Excerpted records
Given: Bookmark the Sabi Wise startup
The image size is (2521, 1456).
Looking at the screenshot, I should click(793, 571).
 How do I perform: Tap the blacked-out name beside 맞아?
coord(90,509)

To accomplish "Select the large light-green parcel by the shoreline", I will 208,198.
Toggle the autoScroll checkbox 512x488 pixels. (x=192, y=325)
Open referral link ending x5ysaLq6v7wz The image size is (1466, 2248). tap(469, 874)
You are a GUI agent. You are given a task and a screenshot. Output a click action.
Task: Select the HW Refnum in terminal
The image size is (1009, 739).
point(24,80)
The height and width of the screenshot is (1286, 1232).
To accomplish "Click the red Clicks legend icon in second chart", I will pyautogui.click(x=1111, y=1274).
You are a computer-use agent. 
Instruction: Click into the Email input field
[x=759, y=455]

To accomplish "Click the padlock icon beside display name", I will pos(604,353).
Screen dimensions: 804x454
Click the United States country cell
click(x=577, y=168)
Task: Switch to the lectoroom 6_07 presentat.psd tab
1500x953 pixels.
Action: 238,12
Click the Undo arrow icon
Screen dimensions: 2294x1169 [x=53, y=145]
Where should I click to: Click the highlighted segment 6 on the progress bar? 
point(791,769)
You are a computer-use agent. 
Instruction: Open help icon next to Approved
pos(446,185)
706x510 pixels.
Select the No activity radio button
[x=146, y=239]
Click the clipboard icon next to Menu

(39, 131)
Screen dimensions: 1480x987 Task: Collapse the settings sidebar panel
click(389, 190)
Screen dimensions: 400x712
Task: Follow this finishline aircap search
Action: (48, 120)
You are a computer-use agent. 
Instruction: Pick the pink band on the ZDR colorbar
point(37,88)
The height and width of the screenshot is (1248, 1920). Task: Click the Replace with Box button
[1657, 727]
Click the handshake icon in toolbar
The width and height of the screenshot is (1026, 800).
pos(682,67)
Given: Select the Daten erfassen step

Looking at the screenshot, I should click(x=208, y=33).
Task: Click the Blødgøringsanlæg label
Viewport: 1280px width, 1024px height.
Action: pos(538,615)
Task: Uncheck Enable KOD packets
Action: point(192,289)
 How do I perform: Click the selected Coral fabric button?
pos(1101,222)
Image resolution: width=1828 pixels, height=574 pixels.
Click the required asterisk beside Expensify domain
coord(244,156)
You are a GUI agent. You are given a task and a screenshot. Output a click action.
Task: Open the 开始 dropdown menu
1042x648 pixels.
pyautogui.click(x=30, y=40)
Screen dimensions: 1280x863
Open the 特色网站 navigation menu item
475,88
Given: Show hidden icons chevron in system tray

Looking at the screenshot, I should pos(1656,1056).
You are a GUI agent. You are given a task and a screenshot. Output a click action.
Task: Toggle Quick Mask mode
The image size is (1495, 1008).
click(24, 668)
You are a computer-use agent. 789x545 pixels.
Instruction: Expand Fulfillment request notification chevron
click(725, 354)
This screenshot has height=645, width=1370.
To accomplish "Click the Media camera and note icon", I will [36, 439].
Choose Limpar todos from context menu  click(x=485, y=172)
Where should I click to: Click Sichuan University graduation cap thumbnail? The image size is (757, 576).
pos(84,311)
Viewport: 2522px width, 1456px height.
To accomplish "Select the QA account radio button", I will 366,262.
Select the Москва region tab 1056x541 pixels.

Task description
Reproduce the entries starting at the first line and ending at the line containing "point(24,80)", with both ends included.

Answer for this exercise
Given: Bookmark the Sabi Wise startup
The image size is (2521, 1456).
Looking at the screenshot, I should click(793, 571).
 How do I perform: Tap the blacked-out name beside 맞아?
coord(90,509)

To accomplish "Select the large light-green parcel by the shoreline", I will 208,198.
Toggle the autoScroll checkbox 512x488 pixels. (x=192, y=325)
Open referral link ending x5ysaLq6v7wz The image size is (1466, 2248). tap(469, 874)
You are a GUI agent. You are given a task and a screenshot. Output a click action.
Task: Select the HW Refnum in terminal
The image size is (1009, 739).
point(24,80)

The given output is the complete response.